Non, il a été recouvert. L’écriture avait mal vieilli, donc je l’ai refait. Avec le temps, certains tatouages ne tiennent plus ou ne me plaisent plus, alors je les améliore ou je les remplace.
Combien de tatouages liés au PSG avez-vous aujourd’hui ?
Aujourd’hui j’en ai une douzaine. Certains sont visibles, d’autres ont été recouverts. J’en ai aussi modifié plusieurs au fil des années.
Y a-t-il un tatouage qui a une signification particulière ?
Oui, celui de la Ligue des Champions. C’est le plus important pour moi. J’avais gardé un modèle en tête pendant longtemps, et le jour où le PSG l’a gagnée, ça a été très fort. C’est un symbole très marquant de mon histoire avec le club.
Vos tatouages évoquent aussi des villes européennes, pourquoi ?
Oui, j’ai par exemple Munich et Budapest sur l’avant-bras. C’est en référence aux compétitions européennes du PSG. J’ai utilisé une typographie inspirée des banderoles dans les stades, pour rester dans cet univers.
Est-ce que vous préparez encore de nouveaux tatouages ?
Oui, j’en ai encore un prévu. Ce sera sur le mollet droit. J’ai déjà “PSG” en lettres gothiques sur l’autre jambe, donc celui-là viendra compléter. Il y aura la Tour Eiffel, la Ligue des Champions et d’autres symboles du club.
Que représentent tous ces tatouages pour vous aujourd’hui ?
C’est une fierté. C’est une manière de montrer que je suis parisien et que le PSG fait partie de moi. Ce n’est pas juste du football, c’est une identité.
Comment votre entourage réagit-il à cette passion très visible ?
Il y a des réactions très différentes. Certains trouvent ça beau et authentique, d’autres ne comprennent pas du tout. Quand j’ai commencé à les montrer sur internet, j’ai eu des critiques assez dures, mais aussi beaucoup de messages positifs.
Est-ce que le regard sur les tatouages PSG a changé avec le temps ?
Oui, complètement. Dans les années 1980, j’étais presque seul à faire ça. Aujourd’hui, il y a beaucoup de supporters qui se font tatouer le PSG ou la Ligue des Champions. C’est devenu plus courant.
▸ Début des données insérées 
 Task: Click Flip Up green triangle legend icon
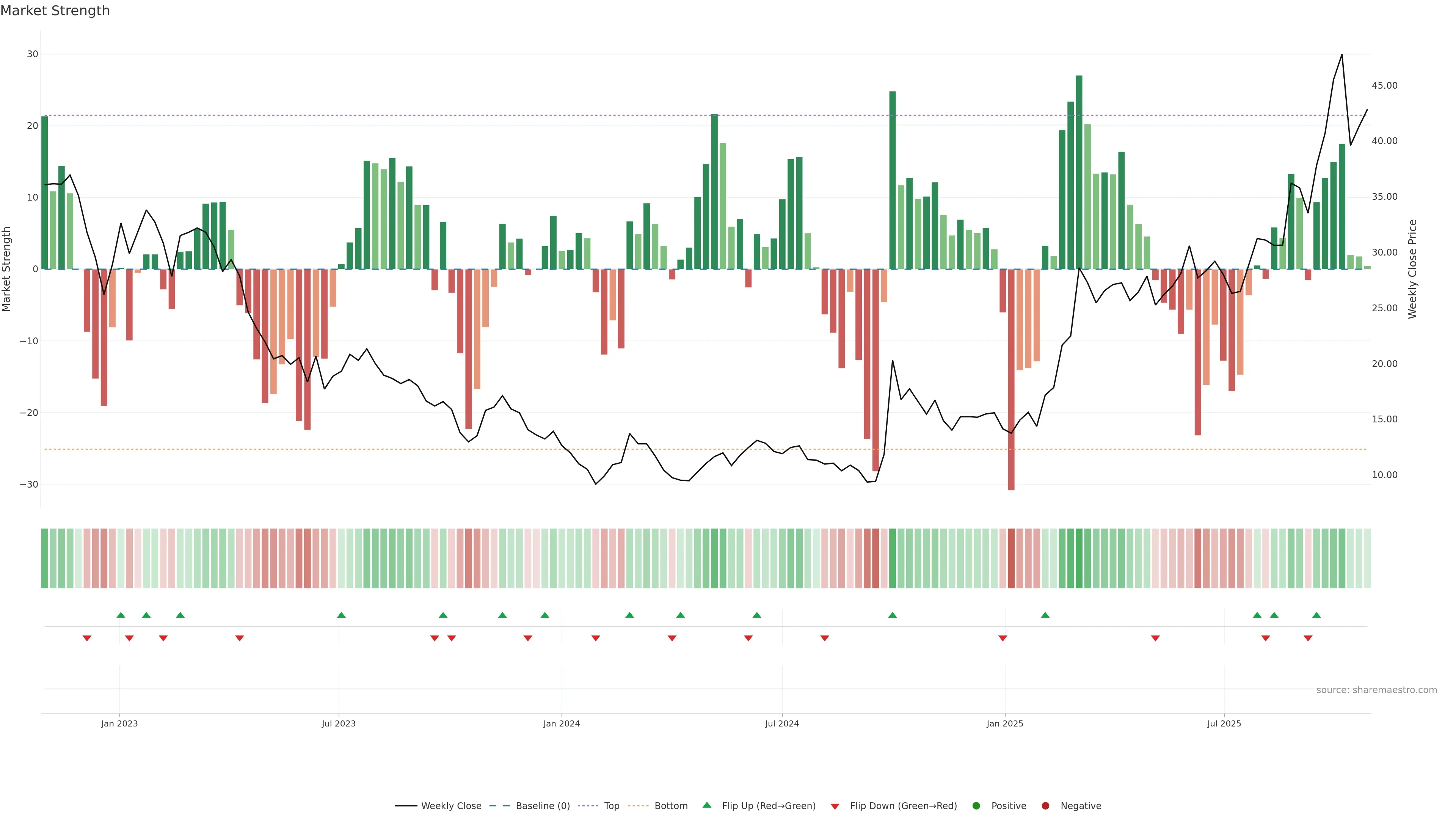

Vous considérez-vous comme un précurseur ?
Peut-être, oui. J’ai commencé très tôt. À l’époque, ce n’était pas une mode. Aujourd’hui, c’est plus répandu, mais moi j’ai vécu ça dès le début.
Vos tatouages incluent-ils des joueurs ou des entraîneurs du PSG ?
Non, jamais. Je préfère les symboles du club. Les joueurs et les entraîneurs passent, mais le PSG reste. C’est ça qui compte pour moi.
Le PSG prend-il plus de place que votre vie personnelle ?
Non, c’est différent. J’ai aussi des tatouages pour ma famille, mes enfants. Mais le PSG fait partie de ma vie, comme une seconde famille.
Comment décririez-vous votre passion du football ?
C’est quelque chose d’unique. Un match n’est jamais le même. Il y a des émotions différentes à chaque fois. Ce n’est pas comme un concert ou autre chose, c’est imprévisible.
Avez-vous déjà vécu des moments difficiles en tant que supporter ?
Oui, surtout dans les années 1990, notamment lors de déplacements comme à Marseille. C’était des contextes parfois tendus. Aujourd’hui, je suis plus prudent, mais ma passion n’a pas changé.
Le PSG doit-il rester au Parc des Princes selon vous ?
Oui, largement. Pourquoi changer ? Le Parc des Princes, c’est le PSG. Même si on agrandit le stade, ça suffit largement. On n’est pas un club brésilien ou argentin qui doit aller jouer ailleurs. Pour moi, le PSG doit rester au Parc.
Et pour vous, au final, le PSG représente quoi ?
C’est mon club de cœur. C’est ma ville, mon identité. Ça fait partie de ma vie depuis toujours, et ça ne changera pas.